Look at what shooting 5000 rounds of hand loaded .223 would run you. At that, you'll go shoot a barrel out, if not 2(for a match rifle, it won't be useless at that point, but won't be giving you scores like it started life). A good rebarrel runs an easy $500. A couple hundred cases, lets say 500 cases shot 10 times each. For cheap brass maybe $100, for Lapua $200. 5000 primers at $25/k would run you $125. For powder, lets just say you use Varget and run 23.0 grains (not real sure the load data for the ultra heavy .223 bullets). 7000 grains in a pound, 16.4 lbs of powder/5k rounds. $140/8lb jug x2 is $280. Say you go with the 80gr SMK. At the 500 round quantity you are looking right about $100. So for 5000 you would be pushing $1,000 worth of bullets. Let's assume you get your entire cost back out of the rifle itself, but with a rebarrel at the end of the year.
So $500 for the rebarrel, $100 for cheap brass, $125 for primers, $280 for powder, $1000 for bullets. That's $2000 and I tried to round those prices down for an optimum use. If you want to move up to say .308 prices of components seem to rise a good 30% from there. And this ignores the cost of reloading equipment and the time invested in making the ammo, which at 5000 rounds, is intensive.
If you go out and buy FGMM it seems to run about $1 a round. Even if you could find it for $0.60 a round, that would put you at $3000 worth of ammo and a $500 rebarrel.

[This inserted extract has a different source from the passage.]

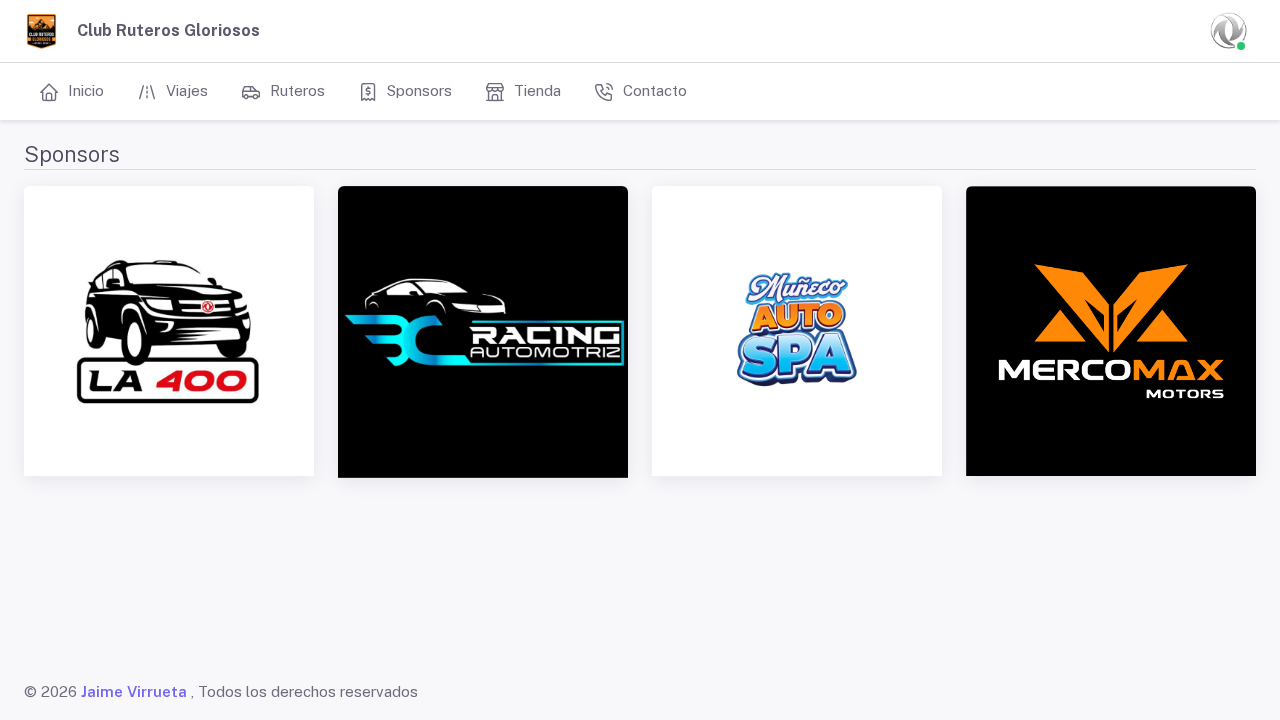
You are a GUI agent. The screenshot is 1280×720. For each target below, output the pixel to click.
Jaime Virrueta (134, 691)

I am all for you buying the rifle you want to buy. But, if you really have no experience with shooting rifles at long range, try a year/summer/whatever out with a .22lr. If you find you hate the game, you won't be out all the time and effort to have a custom rifle built, ammo bought, etc. If you find you love the game, then you have gained 5000 rounds of experience in doping winds, which will be a huge advantage. It isn't the same thing, but it is similar and at a minor fraction of the cost. The experience you take from case of .22lr will be worth more than a couple hundred rounds at 1000 yards.
But if it must be 1000 yards right now, I would got .260 or .243. Either will get there. They won't be the absolute best rounds to do so, but they are fairly easy to come by and with the right barrels/twist/loads should do just fine at those ranges.